Increased quality and a greater focus on digitisation in factories are two key trends identified in a recent global survey of 120 decision-makers in the international food and beverage industry.
The research, carried out by food and drink IT specialist CSB-System, revealed that respondents were optimistic about future prospects, expecting the economic situation for their businesses to pick up in the years to come. As part of this, half of them specified quality, freshness and innovations as key drivers in defining product leadership.
Although quality is seen as the biggest driver for success, two thirds of decision makers highlighted prices as the most significant challenge, with many sectors affected by high raw material prices, which are difficult to pass onto the trade or end-consumer.
Legal requirements in terms of food safety, labelling and traceability were also an area of concern, the most recent example at EU level being the regulation on the provision of food information to consumers and the mandatory nutrition declaration.
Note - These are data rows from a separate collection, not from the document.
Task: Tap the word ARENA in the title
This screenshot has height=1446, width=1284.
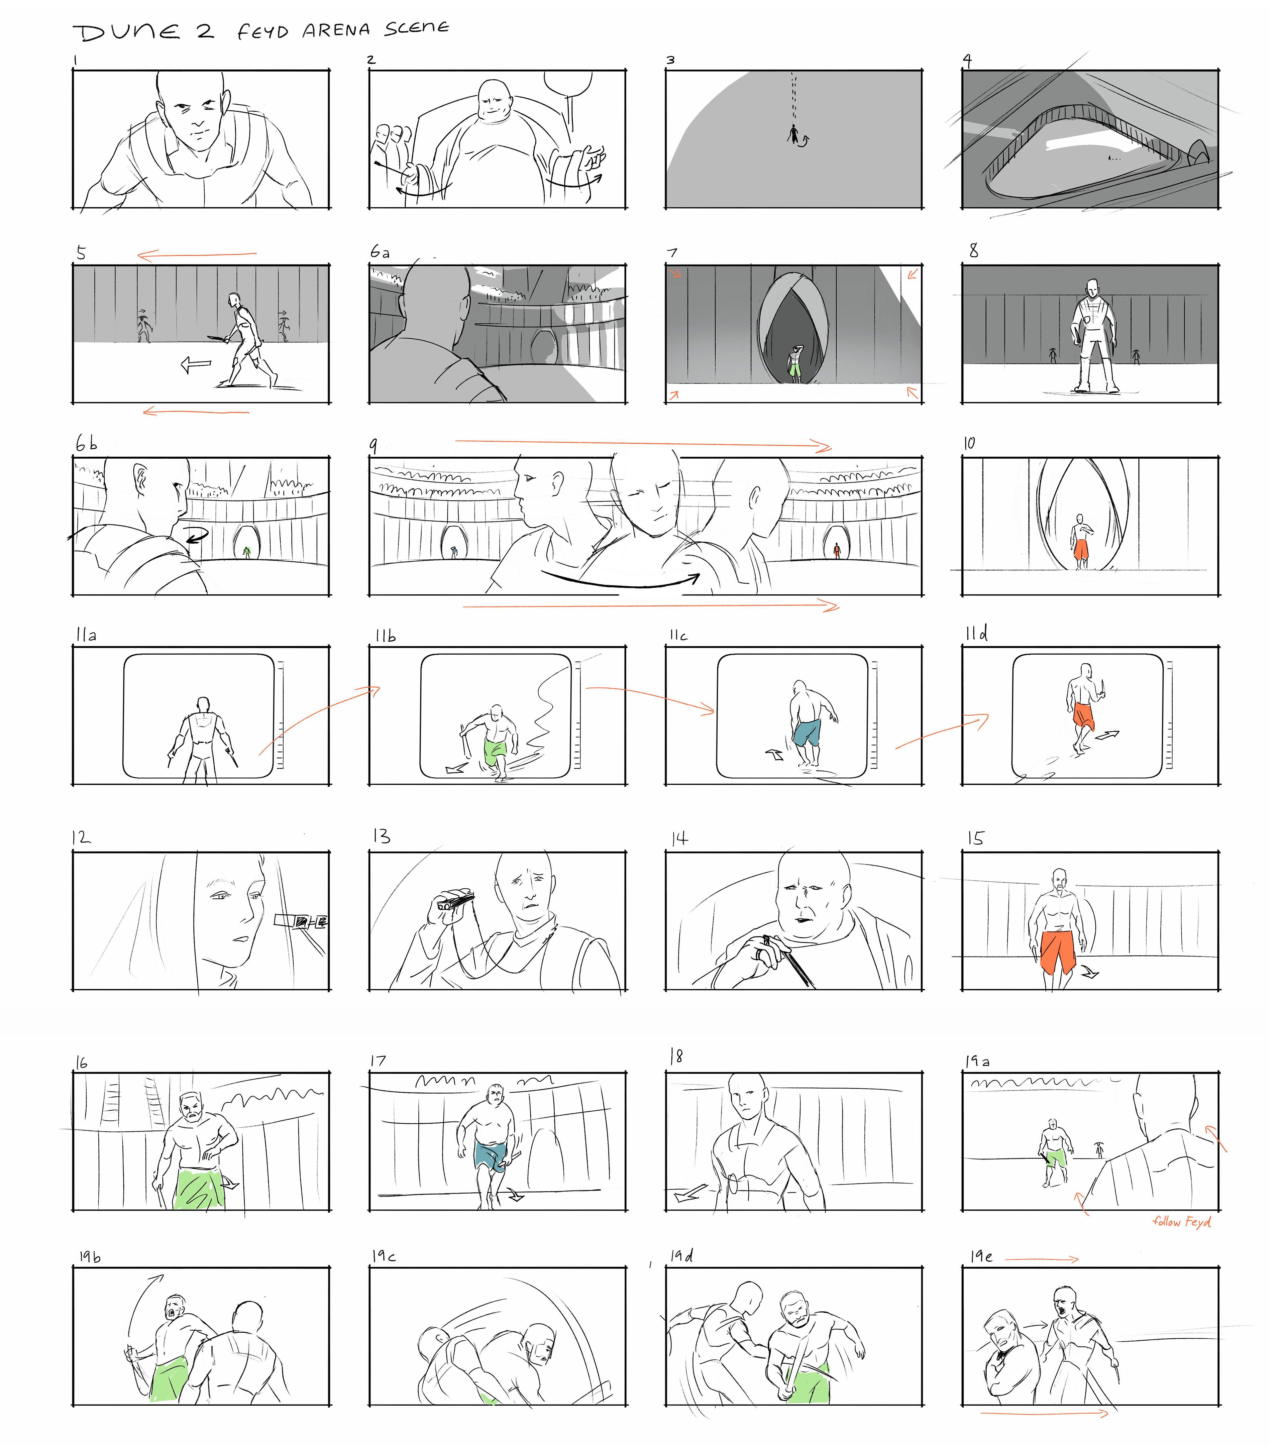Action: tap(336, 30)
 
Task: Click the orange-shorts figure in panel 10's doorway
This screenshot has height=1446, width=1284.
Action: tap(1080, 541)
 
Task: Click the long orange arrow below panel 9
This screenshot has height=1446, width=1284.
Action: tap(651, 605)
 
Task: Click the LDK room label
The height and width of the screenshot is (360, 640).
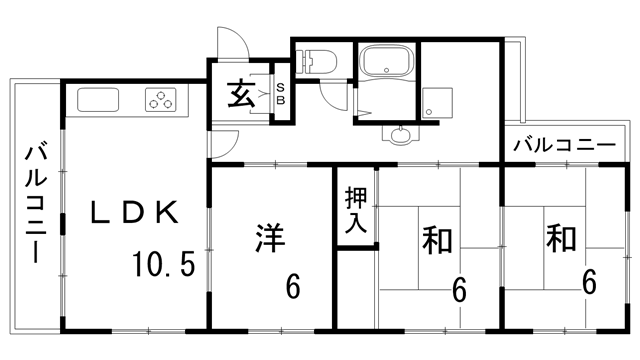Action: (x=135, y=212)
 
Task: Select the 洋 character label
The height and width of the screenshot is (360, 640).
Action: (x=269, y=239)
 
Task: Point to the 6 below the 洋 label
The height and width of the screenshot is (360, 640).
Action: (x=293, y=287)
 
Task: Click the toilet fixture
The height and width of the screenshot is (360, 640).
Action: (x=320, y=62)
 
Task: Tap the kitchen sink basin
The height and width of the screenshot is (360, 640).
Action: (x=97, y=100)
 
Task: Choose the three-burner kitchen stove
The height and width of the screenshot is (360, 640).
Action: (x=160, y=99)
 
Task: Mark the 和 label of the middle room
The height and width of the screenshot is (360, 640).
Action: (x=437, y=241)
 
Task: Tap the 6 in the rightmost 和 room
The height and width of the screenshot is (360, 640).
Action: (x=590, y=281)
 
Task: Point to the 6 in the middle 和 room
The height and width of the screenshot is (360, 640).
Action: (x=459, y=289)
Another important consideration is the requirement among retailers for permanent product availability and prompt response times.
In these circumstances, respondents identified three business areas in particular where there was greatest potential for improvement – sales and marketing, production and intralogistics and information technology. In particular, enhanced IT systems were seen as critical in helping to reduce costs, effectively manage complex operations and improve overall responsiveness.
Looking to the future, the decision makers forecast an increasing focus on both value and sustainability in the food sector. As well as mass market products, high-price segments would also gain in importance, with the combination of cutting-edge technologies and traditional crafts allowing the introduction of a new generation of quality foods elaborately prepared and manufactured.
Hermann Schalk, head of sales at CSB-System, says this trend, together with the need to focus on costs, will lead to the growing importance of effective IT.
“We still expect the downward pressure on prices to persist, therefore cost reductions are necessary,” he explains. “This must not adversely affect product quality, which is not necessarily the case. Our experience is that there is plenty of optimisation potential in the processes, mainly through digitisation.”